Later in the day, Ehrlich denied that he had been disturbed by the presence of Democratic politicians. "If I had a problem with that, I wouldn't run in this state," he said.
Ehrlich, who has slipped behind O'Malley in recent weeks after a summer of polls showing the race in a dead heat, tried to use the format to his advantage, striking a more conversational demeanor.
O'Malley talked primarily to the camera, repeatedly accusing Ehrlich of cutting spending to schools and higher education during better economic times — charges the former governor did not refute.
The candidates' tempers flared as they discussed education, specifically in Baltimore. Ehrlich called a 2006 battle over whether the state should step in to oversee 11 failing Baltimore schools "disgusting" and said it was "one of the worst episodes I've seen of protecting a monopoly."
As governor, Ehrlich negotiated a funding package that included state oversight, but it was rejected by the Democrat-controlled General Assembly.
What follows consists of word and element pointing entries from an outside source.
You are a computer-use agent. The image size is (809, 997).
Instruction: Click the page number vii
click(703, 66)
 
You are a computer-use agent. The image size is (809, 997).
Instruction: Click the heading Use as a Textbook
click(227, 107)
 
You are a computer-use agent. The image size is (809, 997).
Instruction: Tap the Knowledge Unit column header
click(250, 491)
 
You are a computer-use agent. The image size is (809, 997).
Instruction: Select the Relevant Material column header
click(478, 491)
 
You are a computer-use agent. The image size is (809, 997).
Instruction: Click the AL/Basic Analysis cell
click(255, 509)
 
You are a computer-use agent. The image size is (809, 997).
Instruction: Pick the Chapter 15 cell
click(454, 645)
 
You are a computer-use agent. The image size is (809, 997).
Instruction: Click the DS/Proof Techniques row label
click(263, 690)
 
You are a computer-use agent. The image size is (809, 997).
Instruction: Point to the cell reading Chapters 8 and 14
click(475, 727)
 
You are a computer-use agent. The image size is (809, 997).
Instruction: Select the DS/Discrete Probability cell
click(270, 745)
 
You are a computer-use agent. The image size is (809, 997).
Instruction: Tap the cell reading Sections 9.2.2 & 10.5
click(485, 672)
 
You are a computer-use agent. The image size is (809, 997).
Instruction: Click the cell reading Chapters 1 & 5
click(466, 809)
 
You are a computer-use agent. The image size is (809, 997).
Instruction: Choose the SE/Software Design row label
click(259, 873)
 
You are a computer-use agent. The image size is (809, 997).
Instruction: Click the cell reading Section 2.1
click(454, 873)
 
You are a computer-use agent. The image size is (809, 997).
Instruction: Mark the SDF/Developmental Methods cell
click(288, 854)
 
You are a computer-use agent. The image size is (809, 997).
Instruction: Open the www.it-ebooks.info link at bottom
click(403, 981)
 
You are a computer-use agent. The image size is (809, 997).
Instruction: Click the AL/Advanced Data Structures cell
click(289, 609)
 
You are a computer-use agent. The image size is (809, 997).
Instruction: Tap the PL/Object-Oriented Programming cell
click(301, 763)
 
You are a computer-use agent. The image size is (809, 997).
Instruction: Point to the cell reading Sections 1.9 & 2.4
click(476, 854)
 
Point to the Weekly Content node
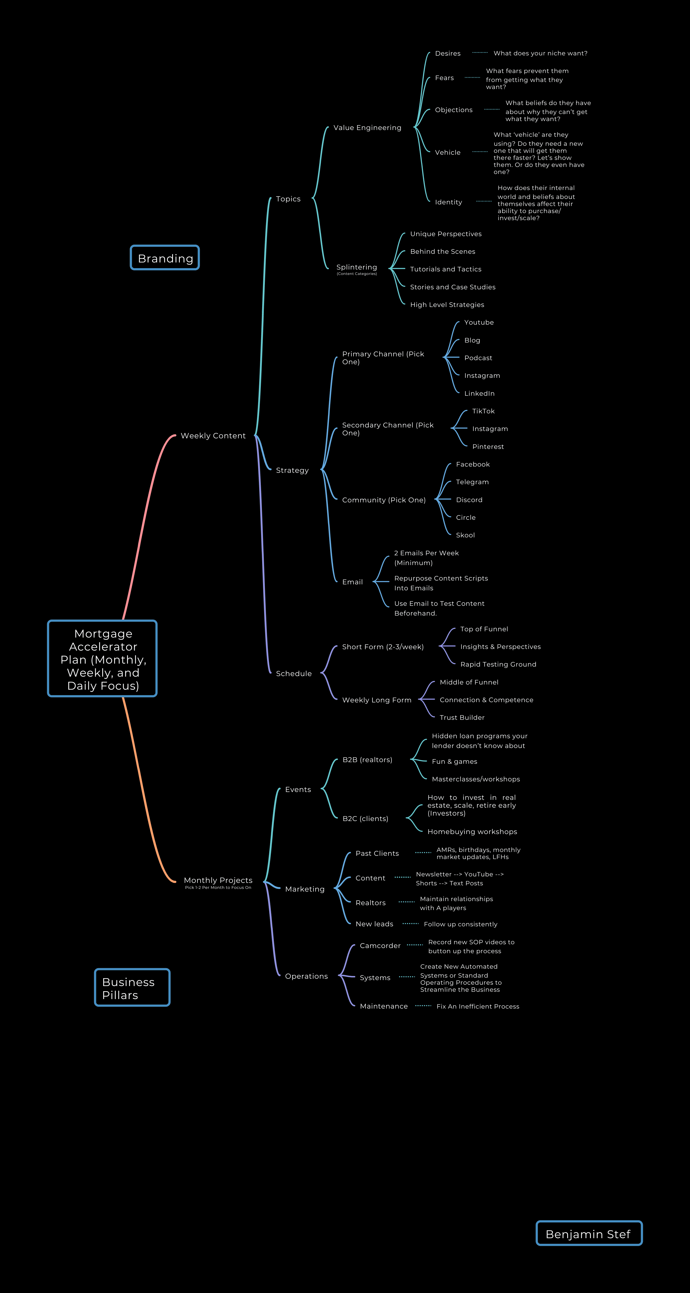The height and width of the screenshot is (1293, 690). click(x=213, y=436)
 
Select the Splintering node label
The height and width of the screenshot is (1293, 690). click(x=357, y=267)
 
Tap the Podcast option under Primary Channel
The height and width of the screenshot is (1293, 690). click(x=478, y=358)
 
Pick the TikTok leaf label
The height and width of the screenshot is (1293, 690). click(x=483, y=411)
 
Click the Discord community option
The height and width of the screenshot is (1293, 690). click(x=469, y=500)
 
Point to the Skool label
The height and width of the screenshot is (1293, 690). click(x=465, y=535)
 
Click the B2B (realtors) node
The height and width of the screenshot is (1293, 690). click(x=368, y=760)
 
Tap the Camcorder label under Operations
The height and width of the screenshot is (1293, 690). click(x=380, y=946)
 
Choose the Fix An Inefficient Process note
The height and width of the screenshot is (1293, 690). click(x=478, y=1006)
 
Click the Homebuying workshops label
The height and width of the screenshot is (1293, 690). click(x=472, y=832)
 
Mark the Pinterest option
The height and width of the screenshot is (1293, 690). click(x=488, y=447)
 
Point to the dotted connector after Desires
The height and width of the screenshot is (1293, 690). click(x=480, y=53)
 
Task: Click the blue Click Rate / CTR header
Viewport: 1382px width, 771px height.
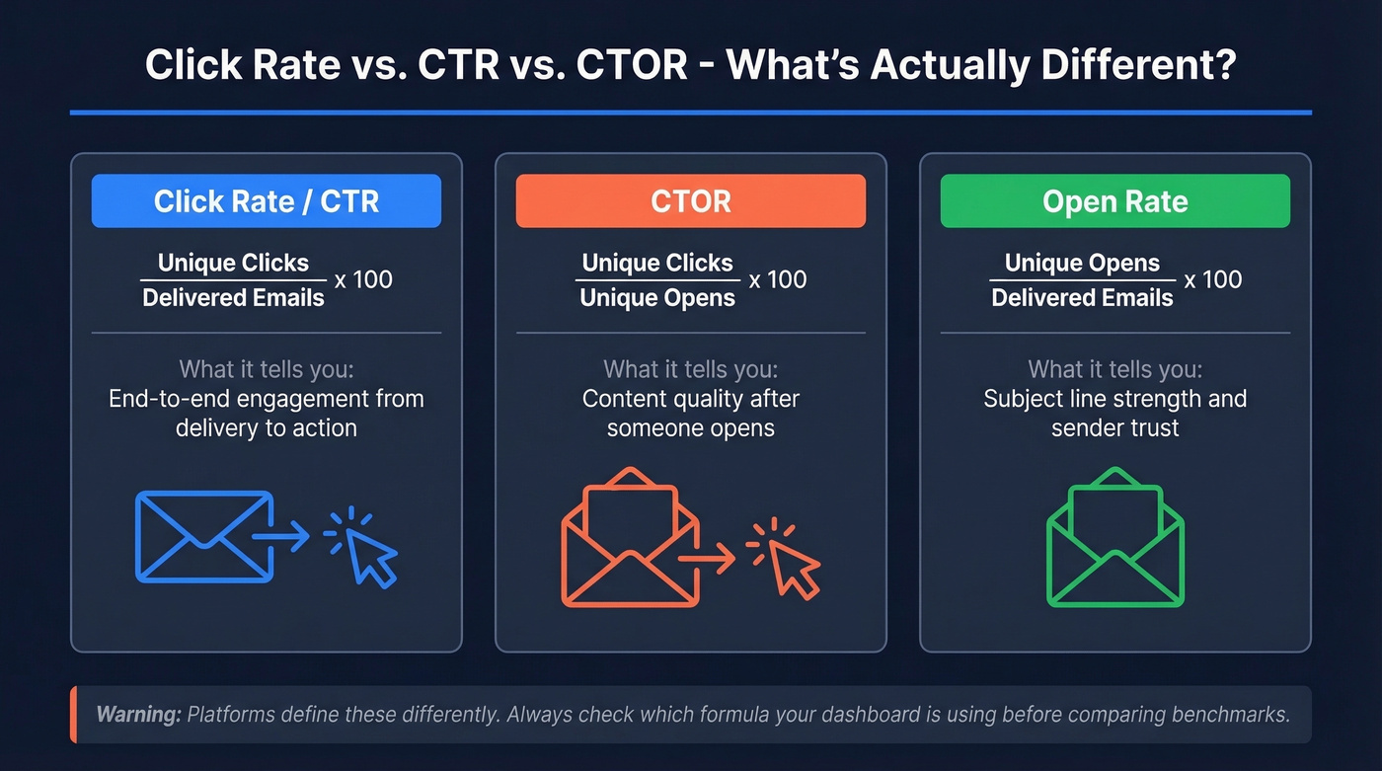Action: click(x=267, y=201)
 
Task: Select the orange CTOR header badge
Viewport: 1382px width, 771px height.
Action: click(x=690, y=201)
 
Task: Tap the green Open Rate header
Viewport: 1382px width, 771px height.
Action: click(x=1114, y=201)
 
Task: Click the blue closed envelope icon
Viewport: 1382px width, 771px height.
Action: click(x=203, y=536)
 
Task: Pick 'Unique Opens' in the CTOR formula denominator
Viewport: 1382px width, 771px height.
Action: click(x=657, y=298)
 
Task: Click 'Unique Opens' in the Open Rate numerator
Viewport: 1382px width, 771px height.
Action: click(x=1082, y=264)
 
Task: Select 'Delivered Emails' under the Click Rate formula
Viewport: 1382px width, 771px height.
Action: click(x=233, y=298)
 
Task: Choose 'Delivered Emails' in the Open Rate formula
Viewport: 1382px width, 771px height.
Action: click(x=1082, y=298)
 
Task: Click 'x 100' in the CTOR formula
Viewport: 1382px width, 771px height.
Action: click(x=778, y=280)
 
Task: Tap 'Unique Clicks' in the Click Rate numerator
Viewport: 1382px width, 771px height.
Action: click(x=233, y=264)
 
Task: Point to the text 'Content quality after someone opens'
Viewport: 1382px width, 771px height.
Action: click(x=690, y=414)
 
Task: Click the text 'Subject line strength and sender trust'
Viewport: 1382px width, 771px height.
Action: click(x=1114, y=414)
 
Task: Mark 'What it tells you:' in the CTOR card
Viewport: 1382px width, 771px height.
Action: click(x=690, y=370)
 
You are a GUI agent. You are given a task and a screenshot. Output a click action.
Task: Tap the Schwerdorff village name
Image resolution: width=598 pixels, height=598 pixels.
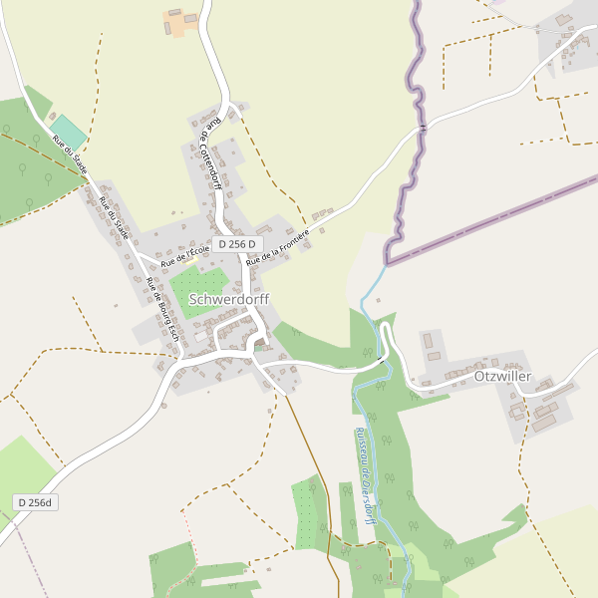(228, 298)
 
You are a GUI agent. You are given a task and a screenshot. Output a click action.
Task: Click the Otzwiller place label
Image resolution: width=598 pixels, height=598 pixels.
(503, 377)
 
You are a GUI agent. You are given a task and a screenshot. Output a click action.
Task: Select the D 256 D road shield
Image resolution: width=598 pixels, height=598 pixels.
(236, 244)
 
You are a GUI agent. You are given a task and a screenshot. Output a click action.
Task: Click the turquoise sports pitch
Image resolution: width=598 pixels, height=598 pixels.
(69, 131)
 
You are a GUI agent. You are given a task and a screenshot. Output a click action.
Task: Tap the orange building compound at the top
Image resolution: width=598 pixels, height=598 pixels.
(180, 21)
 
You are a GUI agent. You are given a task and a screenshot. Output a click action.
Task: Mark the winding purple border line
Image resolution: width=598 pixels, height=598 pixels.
(412, 150)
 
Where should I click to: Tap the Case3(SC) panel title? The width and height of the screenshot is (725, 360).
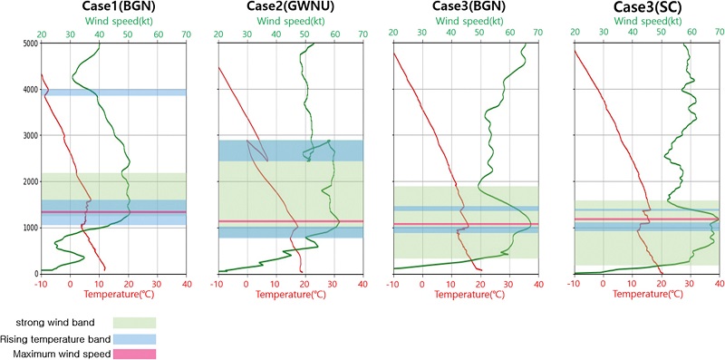pyautogui.click(x=650, y=8)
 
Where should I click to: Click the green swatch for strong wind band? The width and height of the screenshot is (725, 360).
pyautogui.click(x=134, y=322)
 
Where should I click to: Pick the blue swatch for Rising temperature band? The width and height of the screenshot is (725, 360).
pyautogui.click(x=134, y=338)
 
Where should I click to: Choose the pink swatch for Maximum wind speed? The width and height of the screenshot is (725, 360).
pyautogui.click(x=134, y=355)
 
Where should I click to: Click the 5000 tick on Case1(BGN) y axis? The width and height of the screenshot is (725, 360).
pyautogui.click(x=29, y=44)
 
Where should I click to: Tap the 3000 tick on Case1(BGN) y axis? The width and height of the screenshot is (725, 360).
pyautogui.click(x=29, y=135)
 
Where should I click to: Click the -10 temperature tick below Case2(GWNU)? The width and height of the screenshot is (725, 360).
pyautogui.click(x=218, y=282)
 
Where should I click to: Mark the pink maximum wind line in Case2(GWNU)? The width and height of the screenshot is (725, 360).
pyautogui.click(x=290, y=221)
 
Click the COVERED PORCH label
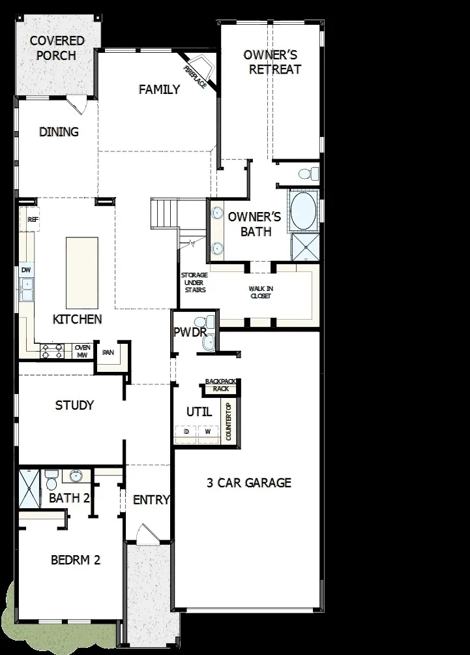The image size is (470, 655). coord(57,48)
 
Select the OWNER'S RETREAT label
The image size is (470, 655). coord(271,62)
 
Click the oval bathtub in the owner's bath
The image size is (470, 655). coord(303,211)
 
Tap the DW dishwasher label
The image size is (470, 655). coord(26,269)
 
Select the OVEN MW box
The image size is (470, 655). coord(82,352)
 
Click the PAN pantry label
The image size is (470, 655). coord(108,352)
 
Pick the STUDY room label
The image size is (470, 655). coord(74,405)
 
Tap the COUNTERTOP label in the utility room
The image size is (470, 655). coord(229,421)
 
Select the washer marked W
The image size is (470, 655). coord(208,432)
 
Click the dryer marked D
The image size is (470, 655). coord(186,432)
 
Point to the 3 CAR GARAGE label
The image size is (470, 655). coord(249,483)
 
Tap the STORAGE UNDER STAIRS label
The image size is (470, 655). coord(194,282)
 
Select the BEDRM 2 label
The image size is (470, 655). coord(76,560)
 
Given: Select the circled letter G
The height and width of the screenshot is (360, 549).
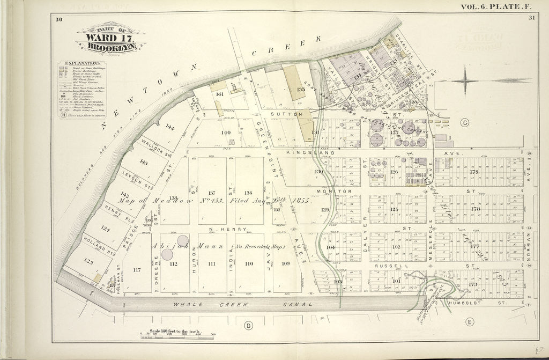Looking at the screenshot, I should (x=464, y=123).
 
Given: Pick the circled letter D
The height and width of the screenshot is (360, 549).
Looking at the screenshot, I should (x=248, y=325).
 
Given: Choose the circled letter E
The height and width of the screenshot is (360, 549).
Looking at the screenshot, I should (x=470, y=322).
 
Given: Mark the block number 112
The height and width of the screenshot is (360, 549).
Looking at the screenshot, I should (x=173, y=263).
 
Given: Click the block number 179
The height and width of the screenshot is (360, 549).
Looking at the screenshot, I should (x=474, y=172).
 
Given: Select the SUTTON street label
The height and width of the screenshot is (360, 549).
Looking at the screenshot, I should (x=290, y=114).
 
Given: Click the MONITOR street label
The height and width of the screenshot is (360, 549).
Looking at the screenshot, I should (x=340, y=191).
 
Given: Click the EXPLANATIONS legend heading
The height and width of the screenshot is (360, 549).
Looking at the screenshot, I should (x=77, y=63).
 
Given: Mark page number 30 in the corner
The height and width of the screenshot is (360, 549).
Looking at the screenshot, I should (x=58, y=20).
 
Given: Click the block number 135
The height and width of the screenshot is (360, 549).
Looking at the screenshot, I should (x=301, y=89).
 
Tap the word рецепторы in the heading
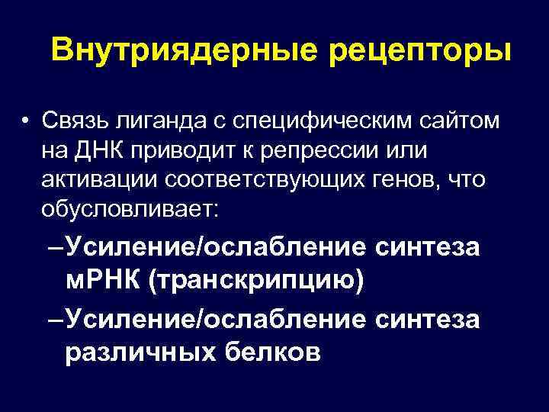pos(405,53)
O'Malley accused his opponent of speaking in "very coded language about kids that aren't succeeding." The governor added, "I'm tired of people putting down the achievements of poor children and children of color."
Ehrlich lambasted his opponent's "demagoguery" on the college tuition freeze, and pointed out that room, board and other fees had increased in the past four years. That poses a struggle for "working class folks like I come from," Ehrlich said.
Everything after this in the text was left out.